#### Textauszug:
Ali Mitgutsch - Herzanzünder. Mein Leben als Kind

  • Ali Mitgutsch gehört zu der gebeutelten Generation von Kinderbuchautoren, deren eigene Jugend vom Zweiten Weltkrieg geprägt ist. Geboren 1935 ist er etwas jünger als Michael Ende und Otfried Preußler und ein Jahr älter als Christine Nöstlinger. Wer also eine glückliche Kindheitsgeschichte voller Rummelplatz- und Schwimmbadbildchen erwartet, wird enttäuscht. Ali Mitgutsch hat seinen Bruder Ludwig im Krieg verloren und in einem Elternhaus gelebt, das dem Nationalsozialismus nicht nur abweisend gegenüberstand. Er hat die angsterfüllten Bombennächte erlebt, wurde aus München evakuiert und bei einem entfernt verwandten Pfarrer untergebracht, der Nächstenliebe nicht gerade gelebt hat. Selbst die Idee zu den Wimmelbüchern hat militärische Wurzeln. Im Nachkriegsmünchen kann er von einem Jahrmarkts-Riesenrad in die Kulissen einer Schaustellerbude herabsehen, in der eine hektische Schlachtenszene nachgestellt ist. Der Blick aus der Vogelperspektive prägt sein künstlerisches Selbstverständnis: "Sie wurde die Perspektive all meiner Wimmelbilder." Dass Ali merkwürdige Männchen zeichnet und sogar an der Graphischen Akademie Künstler werden will, passt vor allem seiner Mutter gar nicht. Sie fragt sich, "was müssen das für Leute sein, die sowas malen können, grüne Gesichter und diese krummen Figuren und die Nase auf der Seite, was müssen die krank sein, und jetzt, jetzt will mein eigener Sohn ... jetzt will der sowas machen ...!" Hätte sie gewusst, dass es schon die Alten Meister wie Pieter Bruegel haben ordentlichen wimmeln lassen, und hätten die Nationalsozialsten nicht dauernd alles Moderne als "entartete Kunst" diffamiert, vielleicht hätte sie anders gedacht...

#### Aufgaben:
- a) In welchem Jahr wurde Ali Mitgutsch laut dem Textauszug geboren?
- b) Erkläre anhand des Textauszugs, warum die Idee zu den Wimmelbüchern militärische Wurzeln hat.
- c) Führe den Textauszug über Ali Mitgutsch nach seinem letzten Satz weiter.

#### Bereitgestellte Daten:

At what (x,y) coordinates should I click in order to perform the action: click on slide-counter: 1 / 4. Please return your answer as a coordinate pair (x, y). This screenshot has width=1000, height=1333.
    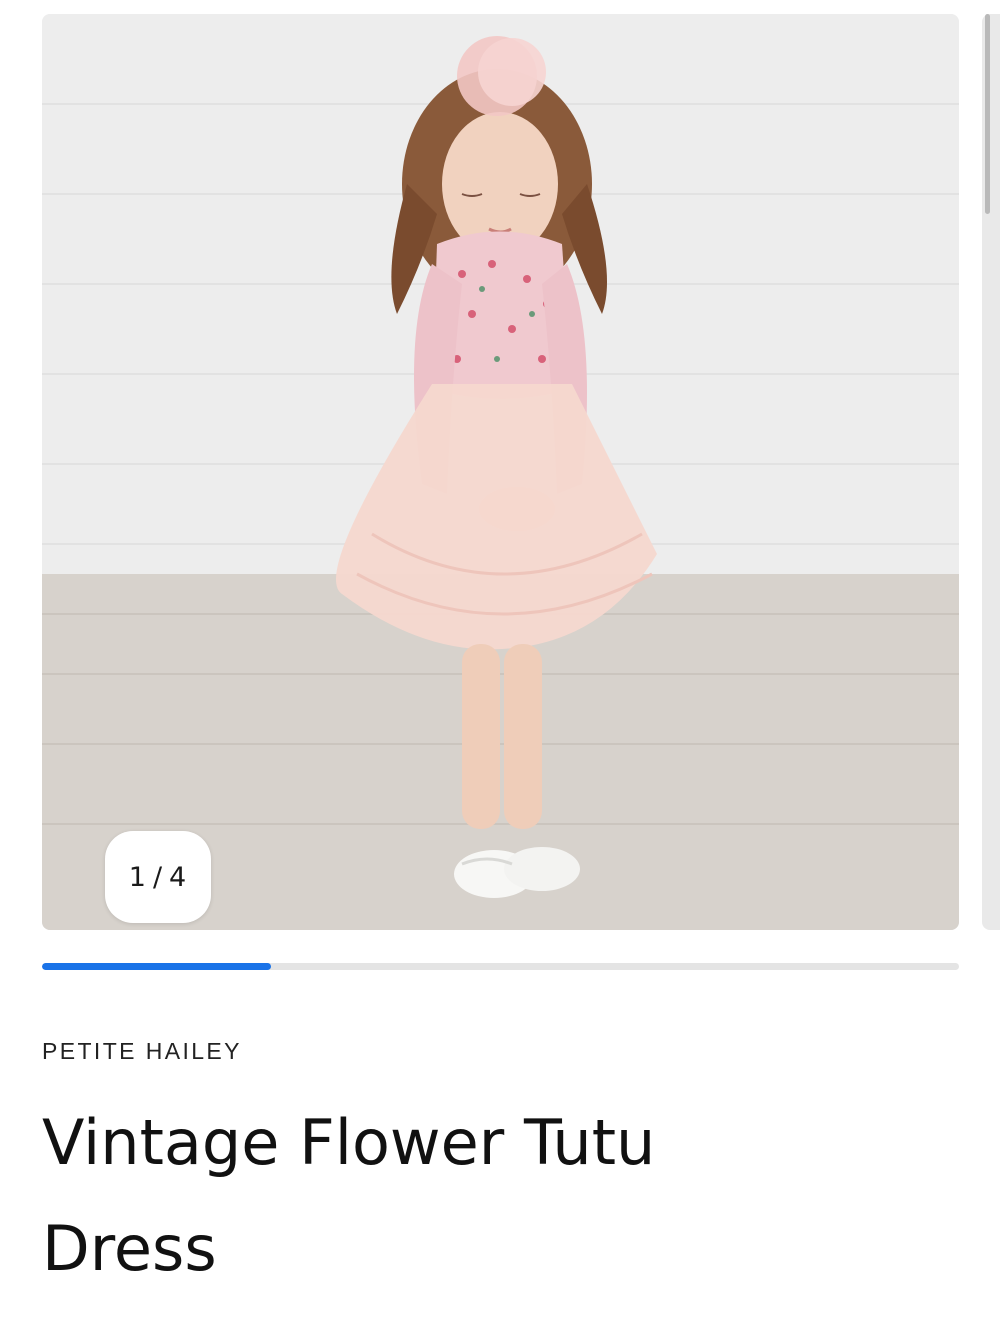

#### Lösungen:
- a) 1935

- b) Im Nachkriegsmünchen blickte Ali Mitgutsch von einem Jahrmarkts-Riesenrad in die Kulissen einer Schaustellerbude hinab, in der eine hektische Schlachtenszene nachgestellt war. Diese Vogelperspektive wurde zur Perspektive all seiner Wimmelbilder.

- c)
    Ali Mitgutschs Kindheitserinnerungen sind keine Gute-Nacht-Geschichten. Sie erzählen nicht nur von schönen und glücklichen Momenten (aber auch von ihnen), sondern von schweren Stunden und vom Heranwachsen im Ausnahmezustand des Zweiten Weltkriegs. Dass sich diese Memoiren flüssig und gut lesen ist dem Koautor Ingmar Gregorzewski zu verdanken, der auch Tatort-Drehbücher schreibt. Für großgewordene Kinder, die mit Ali Mitgutschs Wimmelbüchern aufgewachsen sind und jetzt mit ihren eigenen Kindern über seinen Suchbildern brüten, ist die Autobiografie eine aufschlussreiche Lektüre. Denn von Mitgutsch können wir heute lernen, der Terror-Alltag nicht aufs kindliche Gemüt schlagen muss und dass fröhliche Figuren Sorgen und Ängste besser vertreiben können, als Panikmache und Misstrauen.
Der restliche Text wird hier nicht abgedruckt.